→ **SOURCE TEXT**:
The Santa Fe Film Festival is a non-profit organization which presents important world cinema that represents aesthetic, critical, and entertainment standards highlighting New Mexican film. The organization partners with educational groups, schools, and other non-profits to provide a forum for filmmakers, critics, educators, and historians. The award is in the form of a mounted original sculpture. The festival has been listed as one of the top independent film festivals in the United States.

Festival and awards
The festival is generally run between Thanksgiving and Christmas time (late November to early December) in the Santa Fe, New Mexico area and was inaugurated in 1999 but began an institutionalized schedule starting in the year 2000 which sold over 9,000 tickets and passes. The festival was founded by Kurt Young and Joanna England  The awards varied over the years. Initial categories included: Best Short, Best Documentary, Best Feature, Best Native American Film, and Best Latino Film. By 2006, the awards became the Milagro Award (best American independent film), the Independent Spirit Award (Santa Fe Natural Tobacco Independent Spirit Award), and the Audience Award, Honorable Mention (if needed), Creative Spirit Award, and the Lifetime Achievement Award (if warranted).
The major contributors to the event, Robert O'Connor, Ben Mason, Jon Bowman and John Armijo, serve as the board of directors, along with Linda Horn.
Kurt Young was the first director of the festival and appointed Jon Bowman. Jon Bowman was the director of the festival for ten years.

Individuals awarded include:

1999
Best Feature- Cider House Rules

2000
Best Short - This Guy Is Falling (2000) - Michael Horowitz (I); Gareth Smith (I)
Best Documentary - One Day in the Life of Andrei Arsenevich - Chris Marker
Best Feature - Zamani barayé masti asbha (2000) - Bahman Ghobadi
Best Native American Film - Backroads (2000) - Shirley Cheechoo
Best Latino Film - Estorvo (2000) - Ruy Guerra

2001
Best Short - Dragonflies, the Baby Cries (2000) - Jane Gillooly and Gina, an Actress, Age 29 (2001) - Paul Harrill
Best Documentary - Paperboys (2001) - Mike Mills (II)

→ **AVAILABLE DATA**:
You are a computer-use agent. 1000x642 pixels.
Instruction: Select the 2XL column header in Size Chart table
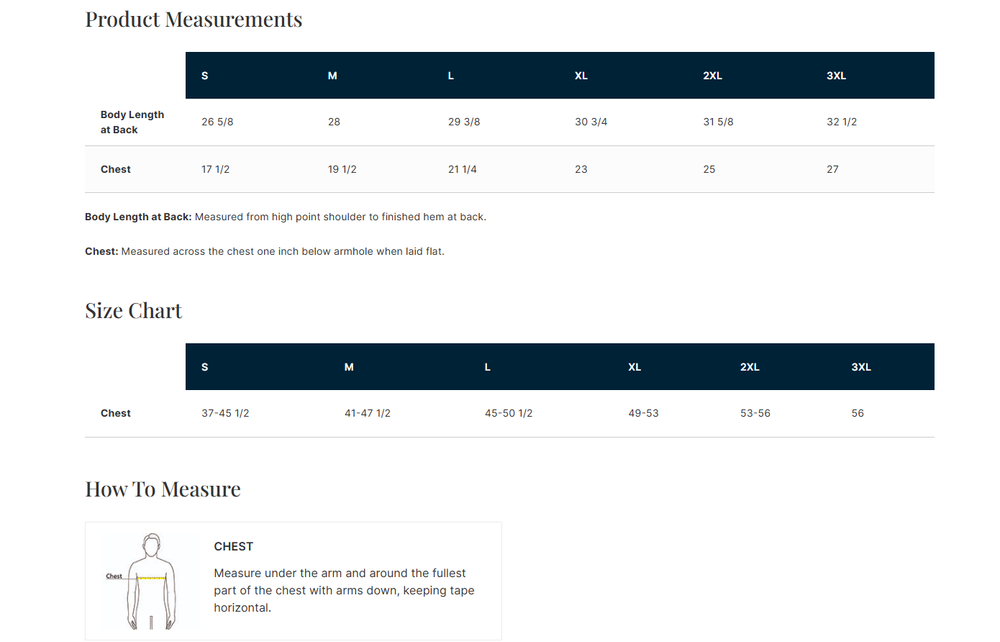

→ **STATED GOAL**: Copy the Santa Fe Film Festival text, starting with "Kurt Young was" and going on through "Gareth Smith (I)", and swap "Best Feature" for "Best Narrative Feature".

→ **THE SOLUTION**:
Kurt Young was the first director of the festival and appointed Jon Bowman. Jon Bowman was the director of the festival for ten years.

Individuals awarded include:

1999
Best Narrative Feature- Cider House Rules

2000
Best Short - This Guy Is Falling (2000) - Michael Horowitz (I); Gareth Smith (I)